-
Architects: Piano Piano Studio
- Area: 141 m²
- Year: 2022
-
Photographs:Milena Villalba
-
Lead Architects: Maria Donnini, Maria Grifo
"Les pinyes del Cabanyal" is the intervention in a two-story single-family home built in 1924, whose facade, ornate and with heritage protection, concealed a floor area of just 50 m2 and whose ventilation was produced by the exchange between the facade openings and a rear chimney. Over the years, it had received minor repairs inside and at the time of receiving the commission, it had been practically abandoned for several years.
Our task was to intervene in it without expanding its volume and transform it into a building with two independent apartments and a third technical floor. In terms of distribution, we were very constrained by the dimensions of the floor, even more so when we had to accommodate a common-use staircase to provide access to the upper floors. On the other hand, the main objective was to convert an interior with practically no natural lighting - only a skylight at the rear introduces diffuse natural lighting - into a succession of pleasant spaces full of details.
We partially emptied the interior, including a vaulted staircase with excessive slope, and reinforced the existing structure in order to support a new floor in the space hidden between the cane and the sloping roof. We built a new and comfortable staircase that connected the three floors and that itself was a cozy space from the small access vestibule to the landing on the attic floor. The two apartments were to be identical in their distribution - an open space in which the only enclosed cubicle is a box containing the bathroom without reaching the ceiling - but spatially and sensorially we wanted modifications to appear that, although not being major architectural interventions, would make each floor unique and special.
The ground floor retains the existing wooden beam and ceramic tile floor as a filler, while a new one is constructed on the first floor: the first bay is covered by a mixed steel-concrete floor that exposes the sheet metal and metal beams, deeply changing the appearance by contrast with what existed before; and the second bay, above the bathroom and kitchen, is covered with a wooden floor located at a higher height above the ground to achieve a sense of spaciousness. The journey ends in the attic whose sloping floor - the roof of the building - previously hidden by the cane, is now exposed.
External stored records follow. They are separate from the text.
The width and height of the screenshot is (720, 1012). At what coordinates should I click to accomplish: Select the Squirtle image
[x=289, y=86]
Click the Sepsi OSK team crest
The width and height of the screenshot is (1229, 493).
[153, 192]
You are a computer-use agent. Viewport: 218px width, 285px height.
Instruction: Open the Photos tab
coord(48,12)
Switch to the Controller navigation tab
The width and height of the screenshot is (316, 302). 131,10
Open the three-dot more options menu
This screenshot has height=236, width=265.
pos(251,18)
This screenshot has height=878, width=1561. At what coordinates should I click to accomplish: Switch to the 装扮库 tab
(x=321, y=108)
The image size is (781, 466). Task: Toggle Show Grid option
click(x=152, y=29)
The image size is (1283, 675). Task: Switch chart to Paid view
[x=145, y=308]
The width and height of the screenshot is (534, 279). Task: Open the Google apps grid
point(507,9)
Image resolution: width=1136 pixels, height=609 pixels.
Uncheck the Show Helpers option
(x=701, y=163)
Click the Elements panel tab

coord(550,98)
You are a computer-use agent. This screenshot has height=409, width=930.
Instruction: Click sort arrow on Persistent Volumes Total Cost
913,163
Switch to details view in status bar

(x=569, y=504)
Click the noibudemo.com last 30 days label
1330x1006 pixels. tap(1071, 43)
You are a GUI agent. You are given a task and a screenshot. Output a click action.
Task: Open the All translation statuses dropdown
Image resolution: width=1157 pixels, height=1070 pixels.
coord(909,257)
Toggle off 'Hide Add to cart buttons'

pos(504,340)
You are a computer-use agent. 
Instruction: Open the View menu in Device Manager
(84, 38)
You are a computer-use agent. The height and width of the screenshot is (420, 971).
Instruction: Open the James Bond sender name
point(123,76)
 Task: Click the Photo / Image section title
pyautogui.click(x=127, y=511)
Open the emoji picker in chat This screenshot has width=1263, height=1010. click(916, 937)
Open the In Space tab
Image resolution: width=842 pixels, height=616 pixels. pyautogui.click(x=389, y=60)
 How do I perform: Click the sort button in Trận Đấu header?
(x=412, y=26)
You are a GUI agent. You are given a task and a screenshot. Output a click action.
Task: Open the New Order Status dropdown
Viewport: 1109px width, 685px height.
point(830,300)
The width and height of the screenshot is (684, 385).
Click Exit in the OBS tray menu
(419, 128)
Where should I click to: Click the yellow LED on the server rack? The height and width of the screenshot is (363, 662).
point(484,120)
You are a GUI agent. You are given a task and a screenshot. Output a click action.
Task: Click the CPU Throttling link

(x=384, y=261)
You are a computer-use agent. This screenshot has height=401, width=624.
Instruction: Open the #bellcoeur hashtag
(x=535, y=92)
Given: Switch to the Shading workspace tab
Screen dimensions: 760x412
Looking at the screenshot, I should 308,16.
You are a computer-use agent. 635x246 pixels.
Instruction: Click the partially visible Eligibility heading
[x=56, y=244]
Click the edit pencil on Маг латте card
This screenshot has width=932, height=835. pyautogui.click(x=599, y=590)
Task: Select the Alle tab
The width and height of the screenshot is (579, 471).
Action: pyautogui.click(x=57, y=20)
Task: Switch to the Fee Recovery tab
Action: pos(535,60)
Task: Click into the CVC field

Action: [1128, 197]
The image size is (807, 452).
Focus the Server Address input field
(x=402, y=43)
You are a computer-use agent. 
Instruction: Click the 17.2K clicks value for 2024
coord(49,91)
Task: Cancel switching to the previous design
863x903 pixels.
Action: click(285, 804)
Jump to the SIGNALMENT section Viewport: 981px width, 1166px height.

Within the possibilities allowed by the regulations for a protected building, from the very beginning we had a clear intention to differentiate the existing from the new. We tried to enhance the preexistence without rehabilitating it in a mimetic way or making the intervention compete with it, but rather we tried to harmonize both parts so that we could reinterpret the past with the letters of the present. On the facade, we rehabilitated the wooden carpentry that was in better condition (such as the entrance doors) and highlighted the precious details of the shutters made by a cabinetmaker, restored the characteristic silver color of the neighborhood to the balcony railings, and cleaned the moldings of the walls to expose the rich decoration.
Inside, we recovered the hydraulic floors, but instead of placing them back in the same way once repaired, we used them on the perimeter to reduce visual weight and introduce light into the apartments, and replaced them with light-colored ceramic as flooring. We used the colors of the hydraulic tiles to work on the interior designs: we painted the bathroom box and skylight carpentry in burgundy color and the details of the railing as well as the staircase floors in mustard color. We wanted to transfer the rounded shapes of the facade to the interior: to the layout of the staircase floors, the smoothness of the handrail, or the volume of the bathroom as a sculptural piece. In short, it is a rehabilitation in which we have worked carefully on each detail in a careful and delicate manner, respecting the preexistence but without falling into mimicry, which allows it to stand out by contrast.